TASK: With pictures left out, set down exactly the lines that begin at the one containing "Where should I" and end with the last line of the entries below.

EXTRACTED RECORDS:
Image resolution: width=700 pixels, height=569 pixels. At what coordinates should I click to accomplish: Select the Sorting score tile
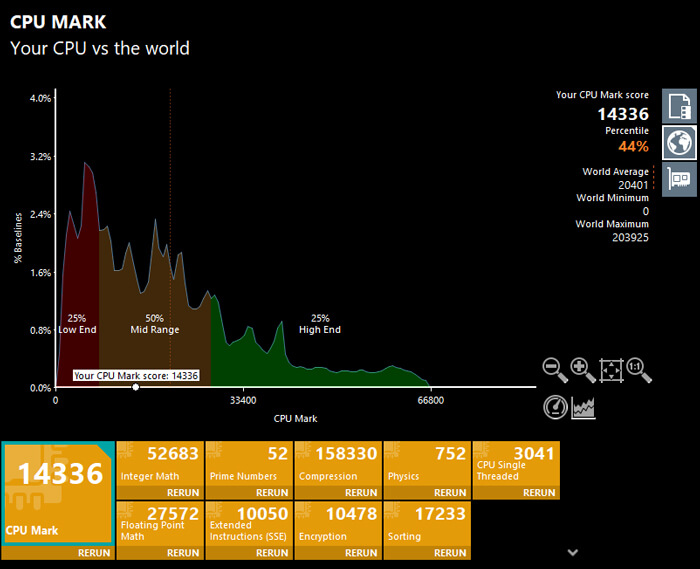(x=425, y=523)
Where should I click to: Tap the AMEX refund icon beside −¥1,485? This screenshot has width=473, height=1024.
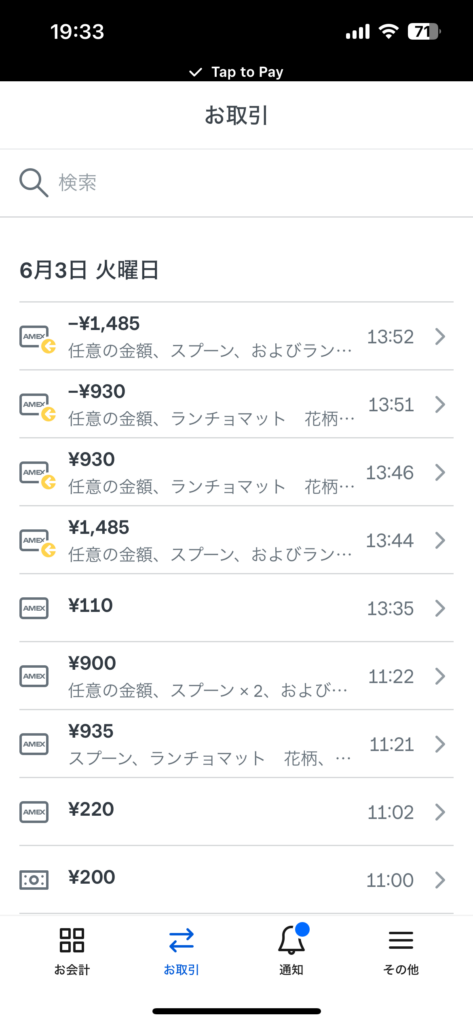[x=37, y=339]
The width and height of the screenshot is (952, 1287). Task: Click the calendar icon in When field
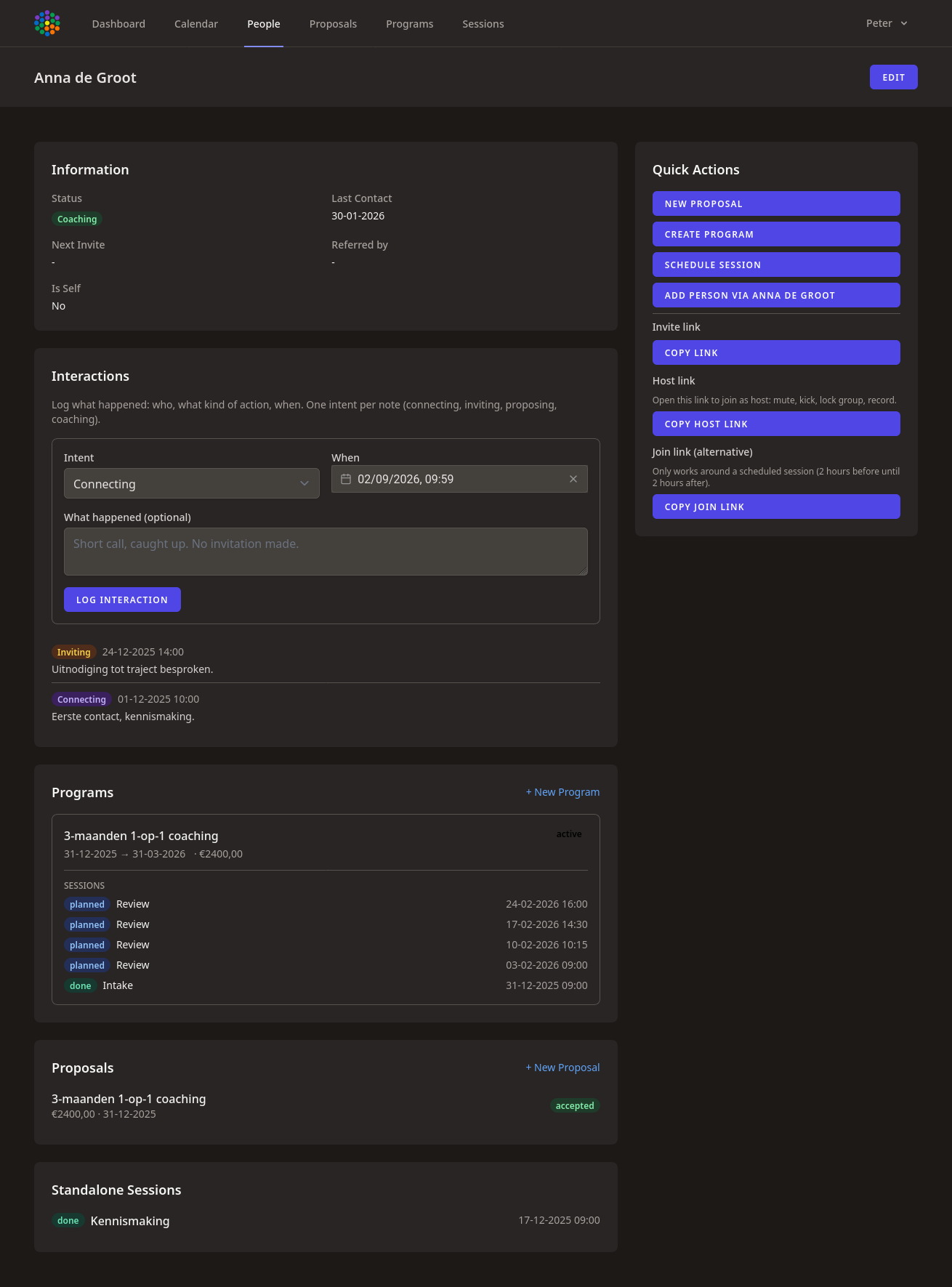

RESPONSE:
Where should I click to: Tap the AMEX refund icon beside −¥1,485? This screenshot has width=473, height=1024.
[x=37, y=339]
The width and height of the screenshot is (952, 1287). Task: Click the calendar icon in When field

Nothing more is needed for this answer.